This happens if parent crashes after cloning child process, but before sending the unblocking byte with SendContinueSignalToChild()
. In this case pipe file handle remains opened and child stays infinitely blocked on read(...)
within WaitForContinueSignal()
. After the crash, child is adopted by init process.
Steps to reproduce:
l. Simulate parent crash in google_breakpad::ExceptionHandler::GenerateDump(CrashContext *context)
:
...
const pid_t child = sys_clone(
ThreadEntry, stack, CLONE_FILES | CLONE_FS | CLONE_UNTRACED, &thread_arg, NULL, NULL, NULL);
int r, status;
// Allow the child to ptrace us
sys_prctl(PR_SET_PTRACER, child, 0, 0, 0);
int *ptr = 0;
*ptr = 42; // <------- Crash here
SendContinueSignalToChild();
...
- Send one of the handled signal to the parent (e.g. SIGSEGV), so that the above
GenerateDump(...)
method is envoked. - Observe that parent exits but child still exists, blocked on
WaitForContinueSignal()
.
Output for the above steps:
dmytro@db:~$ ./test &
[1] 25050
dmytro@db:~$ Test: started
dmytro@db:~$ ps aflxw | grep test
0 1000 25050 18923 20 0 40712 2680 - R pts/37 0:13 | | \_ ./test
0 1000 25054 18923 20 0 6136 856 pipe_w S+ pts/37 0:00 | | \_ grep --color=auto test
dmytro@db:~$ kill -11 25050
[1]+ Segmentation fault (core dumped) ./test
dmytro@db:~$ ps aflxw | grep test
0 1000 25058 18923 20 0 6136 852 pipe_w S+ pts/37 0:00 | | \_ grep --color=auto test
1 1000 25055 1687 20 0 40732 356 pipe_w S pts/37 0:00 \_ ./test
1687 is the init pid.
In the real world the crash happens in a thread parallel to the one that handles signal.
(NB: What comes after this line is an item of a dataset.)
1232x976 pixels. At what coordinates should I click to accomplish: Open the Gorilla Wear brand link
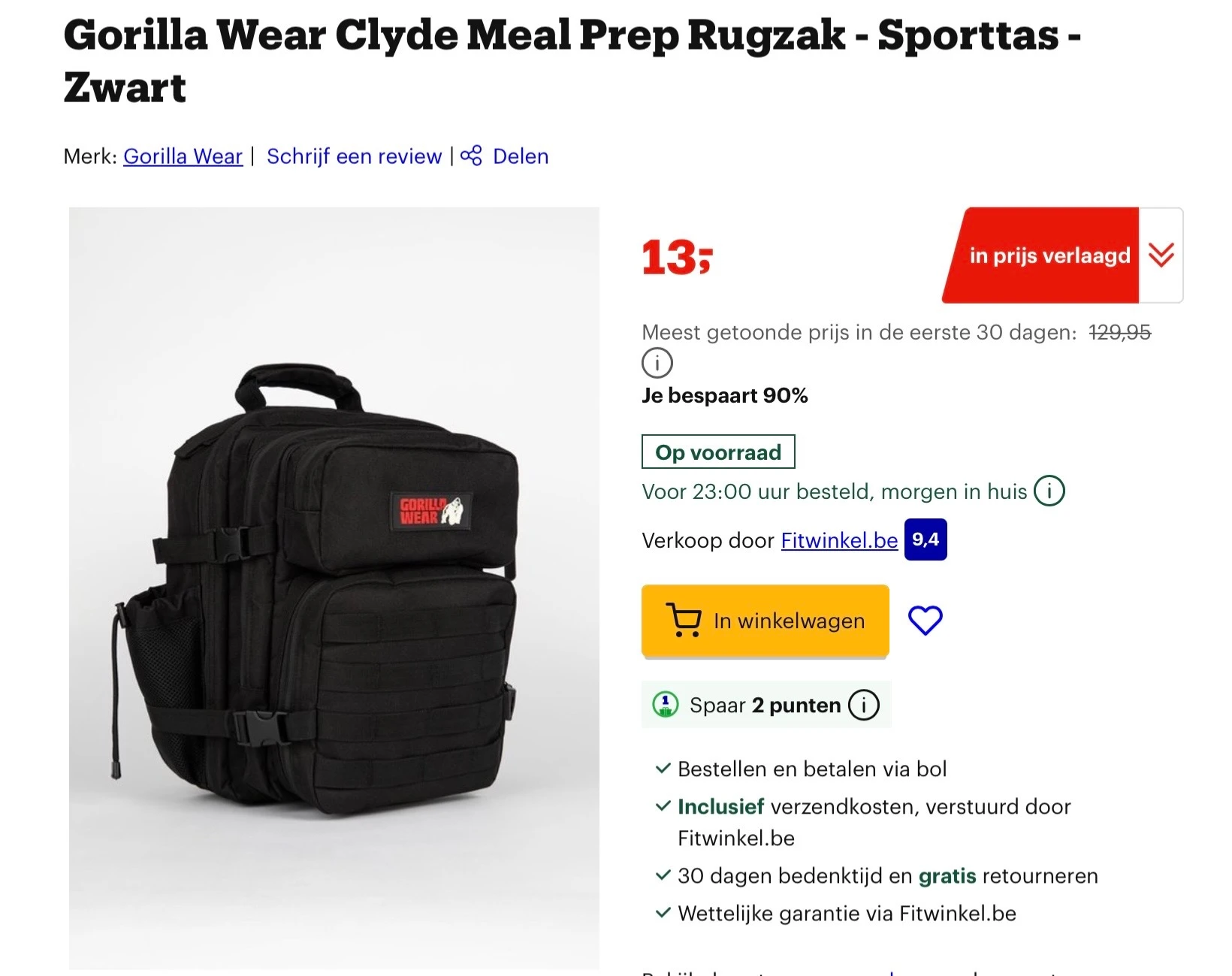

NOTE: the issue can also happen because of normal program termination (i.e. exit(0)
is called in a parallel thread).
Tested on Linux 3.3.8-2.2., mips and i686 platforms.
So, my 2 questions:
- Is it the expected behavior for the breakpad library to keep child alive? My expectation is that child should exit immediately after parent crashes/exits.
- If it is not expected behavior, what is the best solution to finish client after parent crash/exit?
Thanks in advance!